During hypnosis, you may pass through several classic stages:

  • Eliciting the underlying root cause of a problem, unwanted emotional state or behavioral pattern
  • Reframing the problem
  • Relaxing and engaging deeply in words or images presented by your hypnotherapist
  • Dislocating (letting go of your critical thoughts)
  • Responding to your hypnotherapist’s suggestions
  • Returning to everyday awareness
  • Reflecting on your experience.

Some common approaches to hypnotherapy include cognitive/behavioral hypnotherapy, Erickson hypnotherapy and hypnoanalysis.

Finding a Qualified Hypnotherapist

In order to achieve your desired results, make sure you choose a qualified hypnotherapist.

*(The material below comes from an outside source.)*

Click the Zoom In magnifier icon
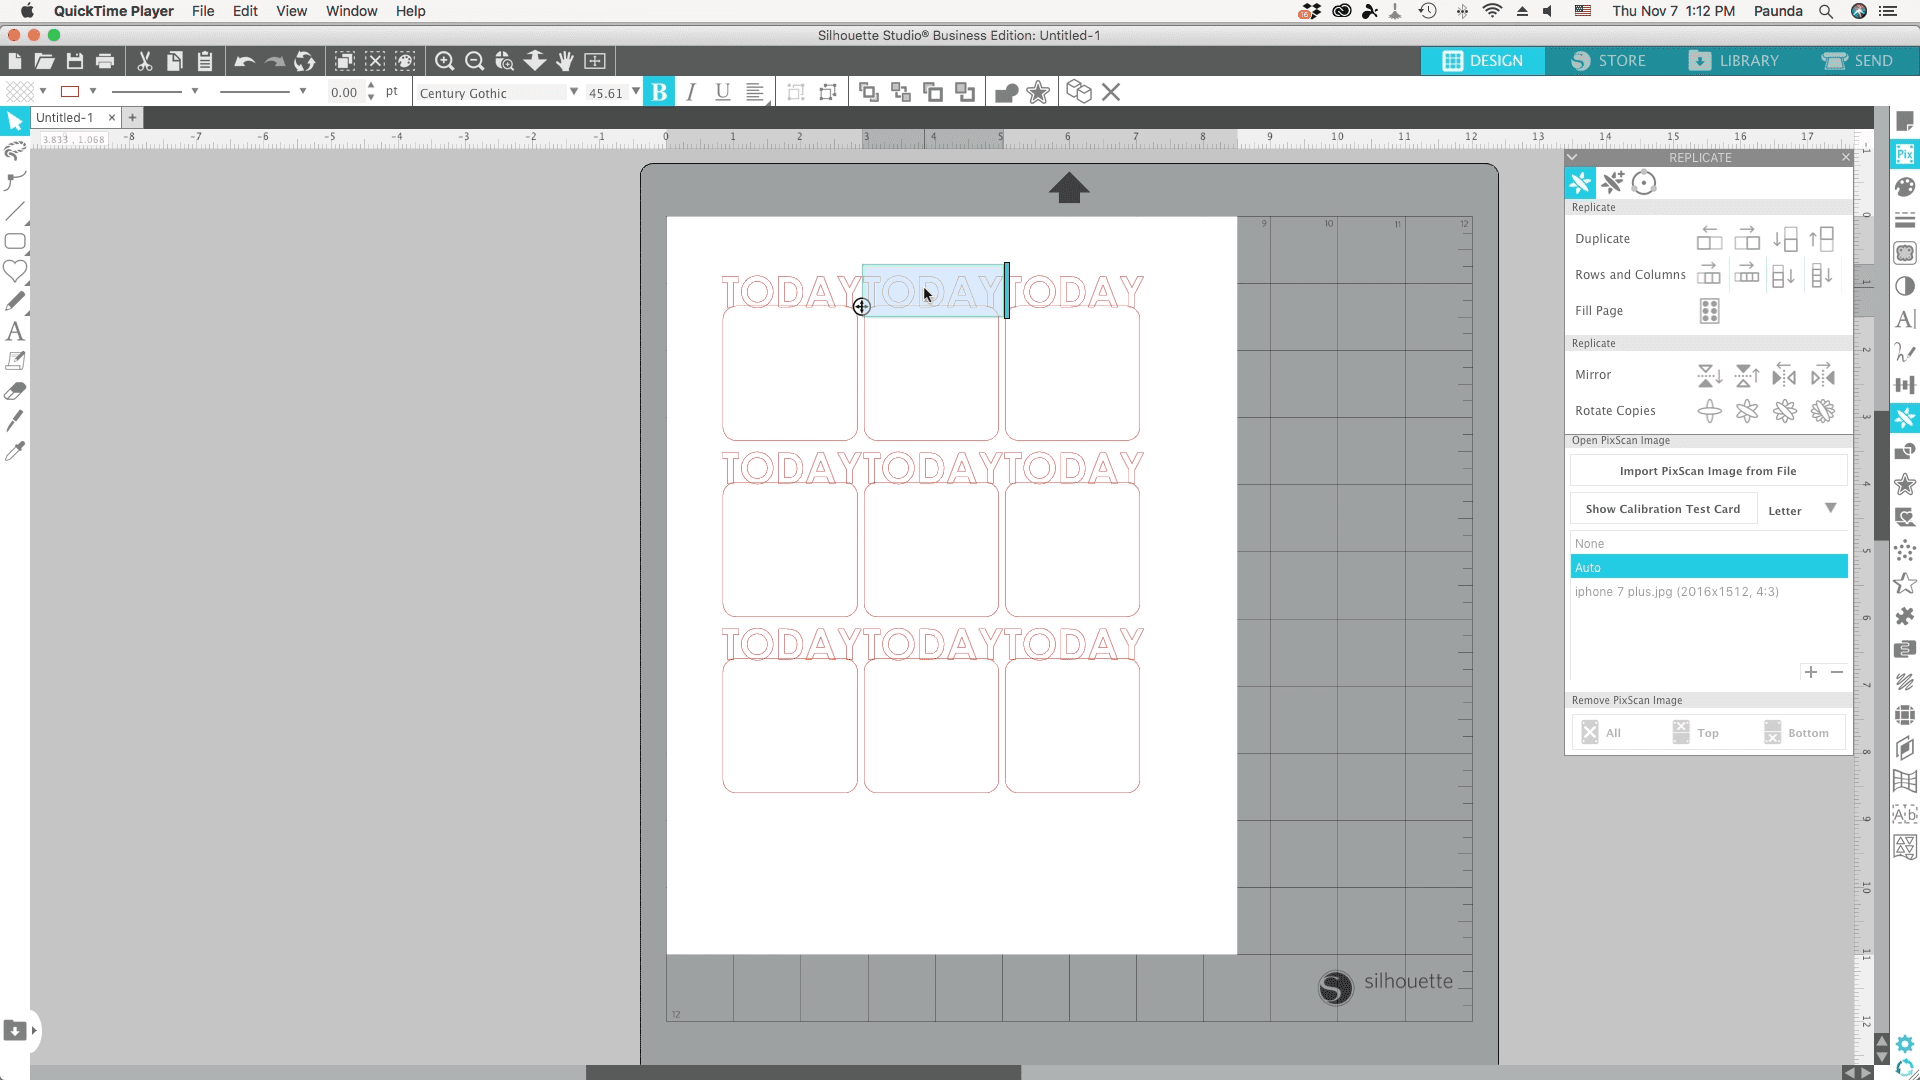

This often requires checking each candidate’s certifications and professional affiliations.

Look for a hypnotherapist associated with the American Society of Clinical Hypnosis (ASCH), which requires a doctorate or master’s degree in a health field and at least 20 hours of ASCH-approved hypnotherapy training. Individuals licensed by the American Psychotherapy and Hypnosis Association must complete a six- to eight-week course in hypnotherapy.

For a list of qualified hypnotherapists in your area, you can contact these two organizations or the American Association of Professional Hypnotherapists.